**TEXT SHOWN**
┌──

The news of Carthage's fall is sent to Rome and the Senate then send back instructions to Scipio Aemilianus that what remained of the city was to be razed to the ground.
And that a curse was to be laid on anyone who in the future might try to settle there.
So Carthage is to be left abandoned to weeds.
Everyone thinks they did that and they didn't.
No, they don't.
It was a metaphorical flourish in the Cambridge ancient history, which came out in the 1920s.
And it's just spread like wildfire ever since.
But there's no reference to that happening in any of the ancient sources at all.
But, you know, they might as well have sowed the fields with salt because the signal that the destruction of this very famous, very ancient, very beautiful city, the signal sent to the world was unmistakable.
that the Romans are no longer prepared to brook any rival, any hint of disobedience.
And that is a message that is rammed home a few months later.
So people may remember that there's this uprising in Macedon, this pretender to the Macedonian throne has emerged.

└──

**DATA BLOCK**
┌──

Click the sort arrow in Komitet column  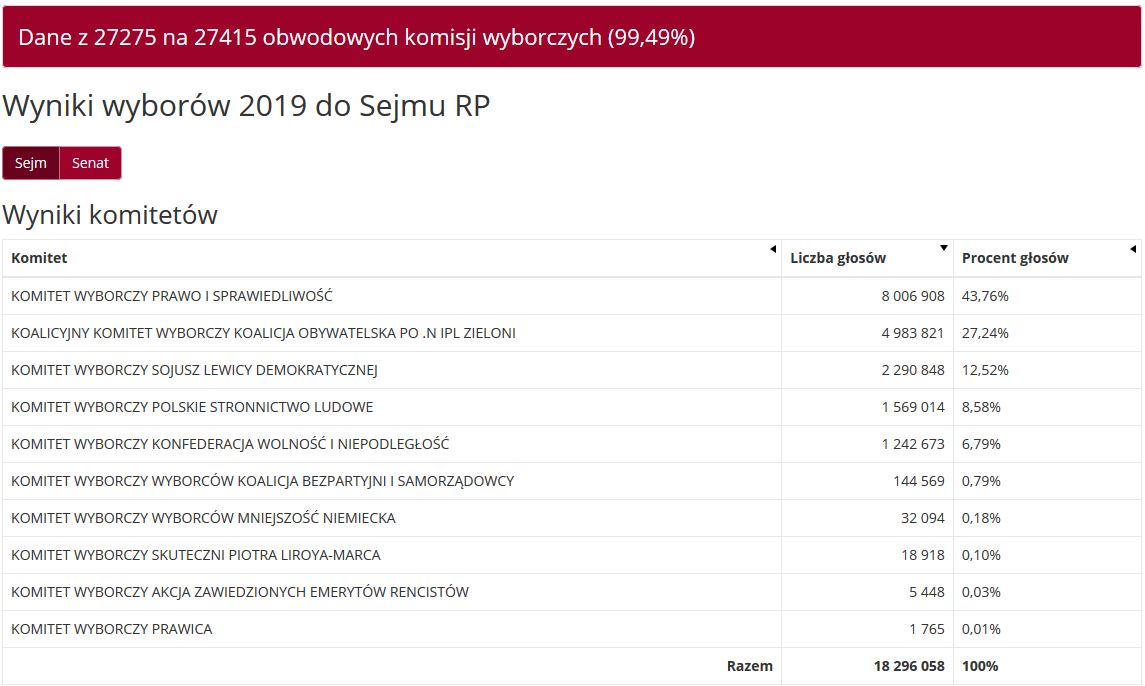tap(772, 249)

└──

**SET PROBLEM 1**
Answer these from the text on Carthage's fall:
(a) To whom did the Senate send back its instructions about the city?
(b) What is said to be the origin of the story about Carthage's destruction?
(c) In which region does the text say an uprising took place a few months later?
**SET PROBLEM 2**
Reproduce part of the text on Carthage's fall without changes, starting at the words "Everyone thinks they" and ending after "hint of disobedience.".
**SET PROBLEM 3**
Pick up the text on Carthage's fall after its last sentence and continue it.

**EXERCISE RESPONSE 1**
(a) Scipio Aemilianus.
(b) A metaphorical flourish in the Cambridge ancient history, which came out in the 1920s.
(c) Macedon.

**EXERCISE RESPONSE 2**
Everyone thinks they did that and they didn't.
No, they don't.
It was a metaphorical flourish in the Cambridge ancient history, which came out in the 1920s.
And it's just spread like wildfire ever since.
But there's no reference to that happening in any of the ancient sources at all.
But, you know, they might as well have sowed the fields with salt because the signal that the destruction of this very famous, very ancient, very beautiful city, the signal sent to the world was unmistakable.
that the Romans are no longer prepared to brook any rival, any hint of disobedience.

**EXERCISE RESPONSE 3**
I mean, he does not last long.
He gets crushed.
And there's an uprising in Greece, and the Romans deal with that very brutally as well.
And the suppression of that uprising...
culminates in the annihilation of a second famous ancient and beautiful city, and that is the destruction of Corinth in Greece, commanding the isthmus that joins the Peloponnese to northern Greece.
And I think that anyone in the Mediterranean in 146 BC contemplating the destruction in the same year of Carthage and of Corinth
are well aware that an era has dawned in which Rome is so preponderant that effectively no one in the Mediterranean has any real independence left at all.